What is being asked:
An exact copy of every record below is required, with the pictures left out.

Task inputs:

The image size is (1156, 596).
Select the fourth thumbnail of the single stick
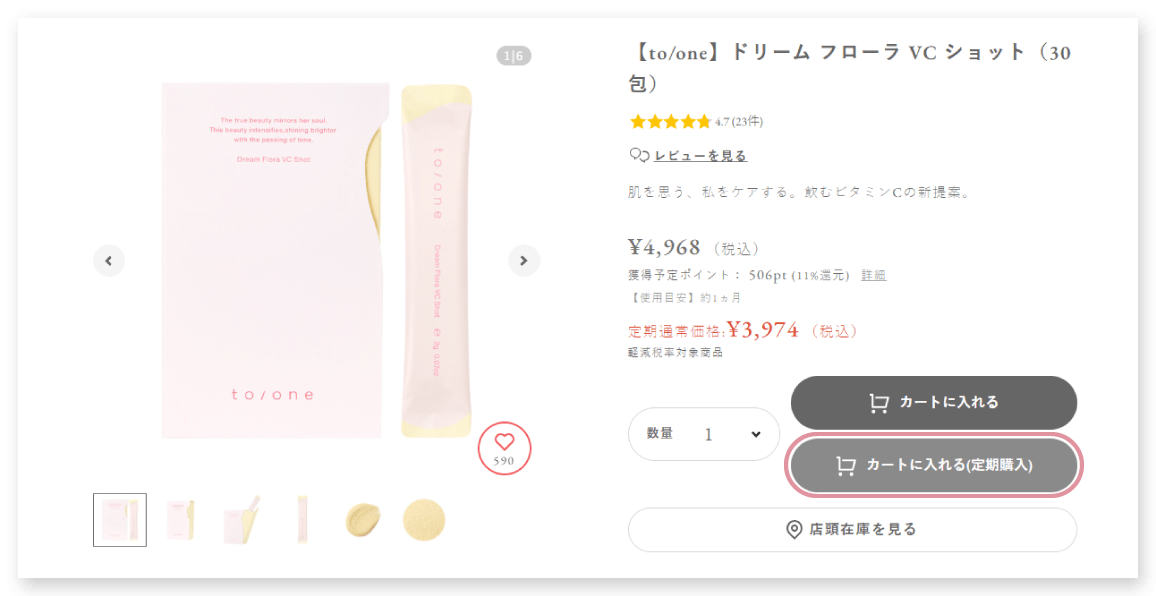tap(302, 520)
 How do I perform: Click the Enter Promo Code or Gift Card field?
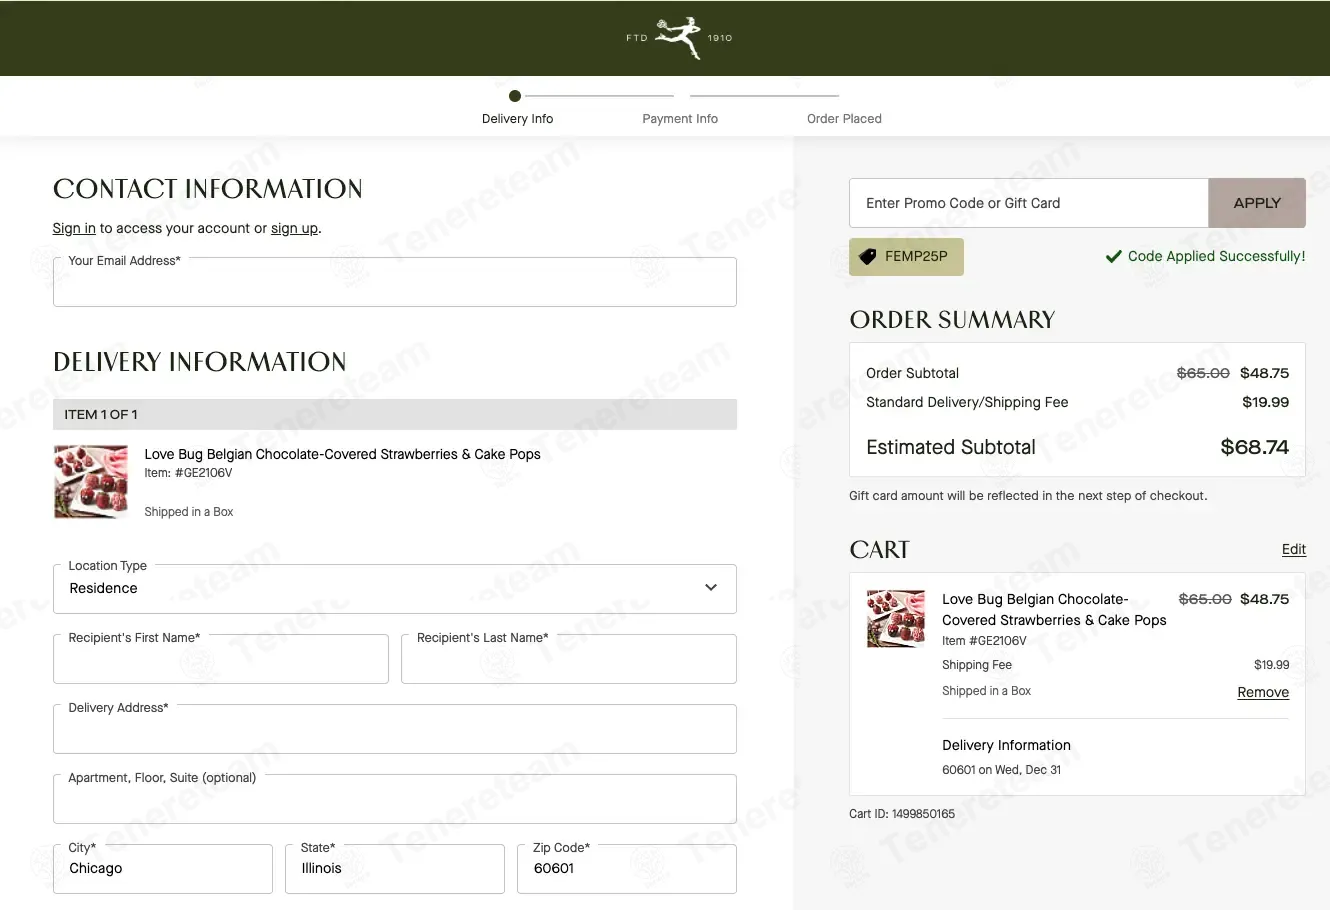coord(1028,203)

Answer area:
The image size is (1156, 596).
Select the fourth thumbnail of the single stick
tap(302, 520)
 How do I perform: Click the Enter Promo Code or Gift Card field?
coord(1028,203)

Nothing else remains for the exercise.